#### EXCERPTED PASSAGE

Science and technology museums
      Museums of science and technology are concerned with the development and application of scientific ideas and instrumentation. Like museums of natural science and natural history, science museums have their origins in the Enlightenment. Some of them developed from the collections of learned societies, others from private collections such as the Teylers Museum at Haarlem, Neth., in the 18th century. A later development in science museums involved the applications of science, so that museums began to preserve the material evidence of technological as well as scientific endeavour. Some science and technology museums now concentrate on demonstrating science and its applications; in these museums the preservation of process is emphasized over the preservation of objects.

 Science museums are particularly popular with children as well as adults and often provide opportunities for their visitors to participate through demonstration models and interactive displays. Well-known examples of these are at the Deutsches Museum in Munich, the Science Museum in London, and (of a more specialized nature) the National Air and Space Museum in Washington, D.C. (see photograph—>). Other specialized institutions include transport museums, such as the National Railway Museum in York, Eng., or the Swiss Transport Museum on the shores of Lake Lucerne. Of more recent establishment are industrial museums, which often include a large technical component.

      Museums devoted to modern science, such as the Palace of Discovery in Paris, also provide demonstrations of scientific theory. In India, where museums of science and technology are seen as having an important role in education, the National Council for Science Museums has established a network of such museums across the country. Performing a similar function are science centres where science is demonstrated but where there is not normally a responsibility for collecting and conserving historical apparatus. A pioneer in this field is the Ontario Science Centre in Toronto.

      Some science and technology museums, such as the very popular Museum of Science and Industry (Science and Industry, Museum of) in Chicago or the Technological Museum in Mexico City, are of a more technical nature. These museums are often sponsored directly or indirectly by industries, which occasionally found their own museums in order to preserve their heritage and promote their work.

History museums
      The term history museum is often used for a wide variety of museums where collections are amassed and, in most cases, are presented to give a chronological perspective. Because of the encompassing nature of history, museums of this type may well hold so many objects of art and science that they would more properly be called general museums (see above General museums (museum, types of)).

########
#### GIVEN DATA

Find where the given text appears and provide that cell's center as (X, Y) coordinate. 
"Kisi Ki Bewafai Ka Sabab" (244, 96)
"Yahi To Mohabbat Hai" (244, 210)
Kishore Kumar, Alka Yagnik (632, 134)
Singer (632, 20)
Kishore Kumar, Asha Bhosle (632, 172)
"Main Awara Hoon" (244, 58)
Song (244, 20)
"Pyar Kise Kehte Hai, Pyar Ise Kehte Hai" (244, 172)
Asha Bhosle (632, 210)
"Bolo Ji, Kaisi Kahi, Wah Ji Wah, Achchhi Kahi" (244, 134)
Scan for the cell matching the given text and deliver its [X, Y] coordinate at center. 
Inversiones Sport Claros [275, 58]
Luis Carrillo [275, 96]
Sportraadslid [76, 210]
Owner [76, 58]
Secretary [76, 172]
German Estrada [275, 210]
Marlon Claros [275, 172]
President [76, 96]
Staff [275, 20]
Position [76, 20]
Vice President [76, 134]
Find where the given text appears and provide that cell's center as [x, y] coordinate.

########
#### GIVEN DATA

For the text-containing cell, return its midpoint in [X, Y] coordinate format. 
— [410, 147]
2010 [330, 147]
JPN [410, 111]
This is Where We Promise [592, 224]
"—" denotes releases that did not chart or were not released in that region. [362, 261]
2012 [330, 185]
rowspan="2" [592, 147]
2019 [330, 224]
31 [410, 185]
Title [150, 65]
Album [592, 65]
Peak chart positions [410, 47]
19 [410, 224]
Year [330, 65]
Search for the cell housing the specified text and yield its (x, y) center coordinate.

########
#### GIVEN DATA

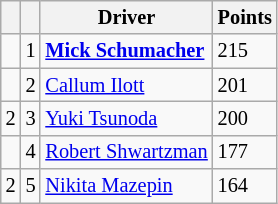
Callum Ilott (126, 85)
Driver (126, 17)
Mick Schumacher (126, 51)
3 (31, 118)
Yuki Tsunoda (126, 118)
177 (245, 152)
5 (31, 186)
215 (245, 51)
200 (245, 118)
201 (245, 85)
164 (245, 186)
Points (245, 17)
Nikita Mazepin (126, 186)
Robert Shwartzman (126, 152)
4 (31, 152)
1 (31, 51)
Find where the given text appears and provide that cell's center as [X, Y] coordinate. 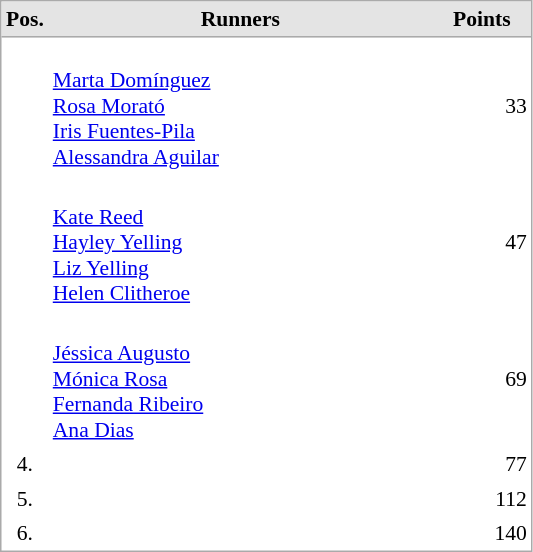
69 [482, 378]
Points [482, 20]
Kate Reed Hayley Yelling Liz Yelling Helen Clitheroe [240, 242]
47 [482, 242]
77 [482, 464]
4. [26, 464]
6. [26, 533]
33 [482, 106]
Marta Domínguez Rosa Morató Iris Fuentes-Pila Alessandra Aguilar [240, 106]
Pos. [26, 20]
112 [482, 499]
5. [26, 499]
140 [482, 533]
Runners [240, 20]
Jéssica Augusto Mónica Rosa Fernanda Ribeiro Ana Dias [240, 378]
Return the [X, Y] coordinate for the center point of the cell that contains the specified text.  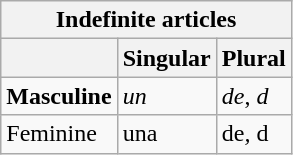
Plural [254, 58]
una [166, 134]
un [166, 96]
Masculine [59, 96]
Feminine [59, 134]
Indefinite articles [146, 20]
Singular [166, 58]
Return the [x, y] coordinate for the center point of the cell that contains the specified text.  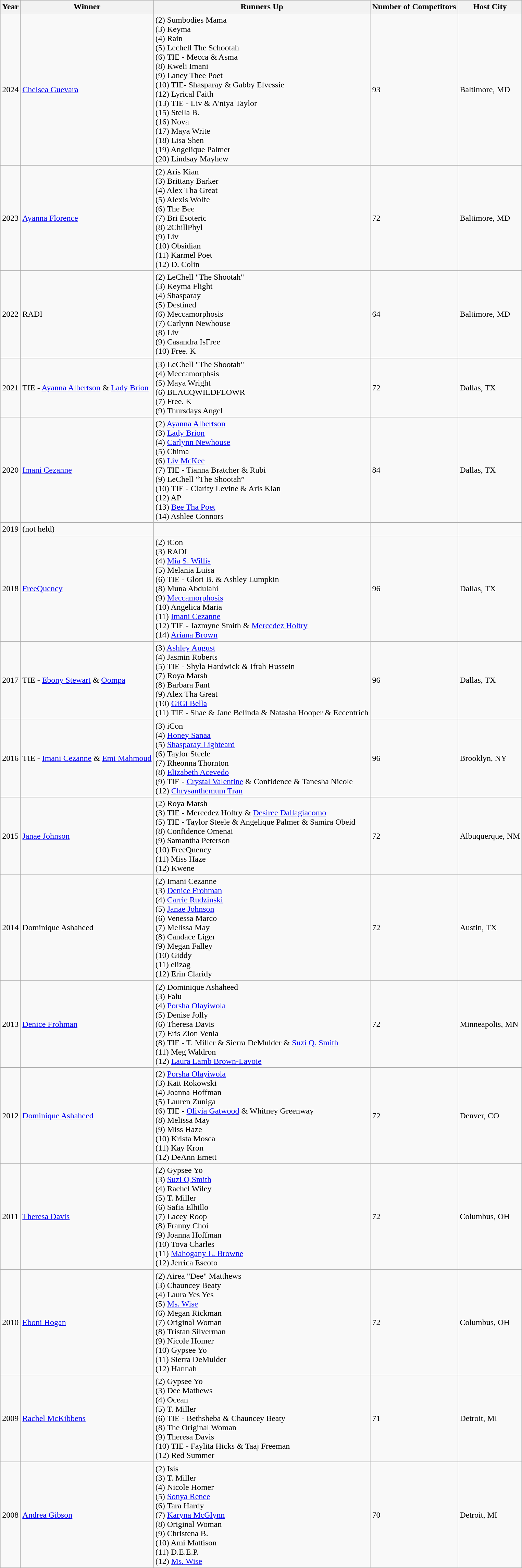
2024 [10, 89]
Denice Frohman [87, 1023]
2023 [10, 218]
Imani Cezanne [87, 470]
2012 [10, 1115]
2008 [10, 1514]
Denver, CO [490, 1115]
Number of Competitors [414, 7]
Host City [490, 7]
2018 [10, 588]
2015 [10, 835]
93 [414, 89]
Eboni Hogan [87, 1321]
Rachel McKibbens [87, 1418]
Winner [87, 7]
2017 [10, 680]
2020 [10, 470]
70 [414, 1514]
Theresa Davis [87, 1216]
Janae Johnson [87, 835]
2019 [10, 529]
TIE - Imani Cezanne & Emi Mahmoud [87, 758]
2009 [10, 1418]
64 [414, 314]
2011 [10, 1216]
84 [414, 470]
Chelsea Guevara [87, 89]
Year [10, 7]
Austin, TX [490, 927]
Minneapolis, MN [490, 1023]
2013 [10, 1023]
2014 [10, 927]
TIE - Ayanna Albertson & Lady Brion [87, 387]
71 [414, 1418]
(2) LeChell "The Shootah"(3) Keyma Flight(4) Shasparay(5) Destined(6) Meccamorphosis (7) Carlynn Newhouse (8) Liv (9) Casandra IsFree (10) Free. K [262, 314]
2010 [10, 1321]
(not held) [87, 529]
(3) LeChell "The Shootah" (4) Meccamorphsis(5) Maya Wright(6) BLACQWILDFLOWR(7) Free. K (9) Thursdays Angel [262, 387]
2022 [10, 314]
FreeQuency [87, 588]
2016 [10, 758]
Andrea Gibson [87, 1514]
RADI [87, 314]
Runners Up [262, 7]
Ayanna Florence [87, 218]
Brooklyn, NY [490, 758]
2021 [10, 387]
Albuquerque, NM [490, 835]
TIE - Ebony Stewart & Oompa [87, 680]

########

## EXERCISE INSTRUCTIONS:
Write out the passage on museums word for word, starting with "Some science and technology museums, such" and going on through "promote their work.".

## RESULT OF THIS TASK:
Some science and technology museums, such as the very popular Museum of Science and Industry (Science and Industry, Museum of) in Chicago or the Technological Museum in Mexico City, are of a more technical nature. These museums are often sponsored directly or indirectly by industries, which occasionally found their own museums in order to preserve their heritage and promote their work.